Issue (i): Whether the addition made by treating the long-term capital gain on sale of shares as bogus and taxing the sale consideration as unexplained income was sustainable.
Analysis: The assessee furnished purchase invoice, bank statement, demat statement, contract notes, broker ledger, and bank credits showing purchase and sale of shares through banking channels and through a demat account. The material on record showed that the assessee was a regular investor and that the impugned shares formed only a small part of her overall investments. The addition was made mainly on the basis of an investigation report describing the scrip as a penny stock, but no specific adverse finding was recorded against the assessee, no independent enquiry disproving the documentary trail was carried out, and no material was brought to show that the assessee participated in price rigging or any accommodation-entry arrangement. On similar facts, the jurisdictional precedents relied upon supported acceptance of the share transactions as genuine where the documentary evidence was not dislodged.
Conclusion: The addition treating the share-sale proceeds as unexplained income was deleted and the issue was decided in favour of the assessee.
Issue (ii): Whether the consequential addition towards commission expenditure as unexplained under section 69C was sustainable.
Analysis: The commission addition was purely consequential to the disallowance of the long-term capital gain claim. Once the principal addition treating the share transaction as bogus was not sustained, the basis for estimating commission also ceased to exist.

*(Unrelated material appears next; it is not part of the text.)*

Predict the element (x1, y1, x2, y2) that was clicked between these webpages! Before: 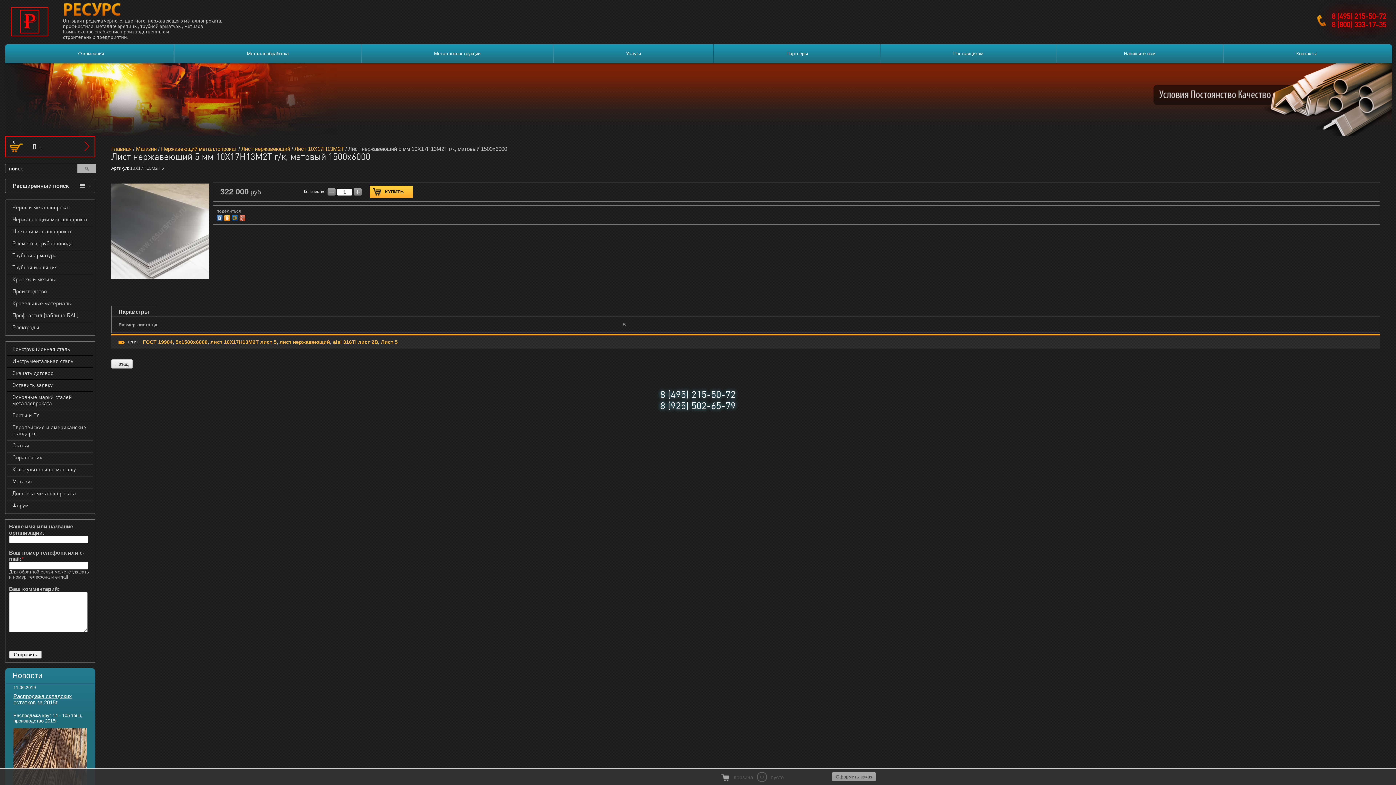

Conclusion: The commission addition was deleted and the issue was decided in favour of the assessee.
Final Conclusion: The assessee succeeded on both the principal and consequential additions, and the assessment additions were set aside in full.
Ratio Decidendi: Where an assessee substantiates purchase and sale of shares through contemporaneous documentary evidence, demat entries, and banking records, a mere investigation report or generalized penny-stock allegation is insufficient to sustain an addition unless the revenue brings cogent material linking the assessee to the alleged accommodation-entry or price-rigging arrangement.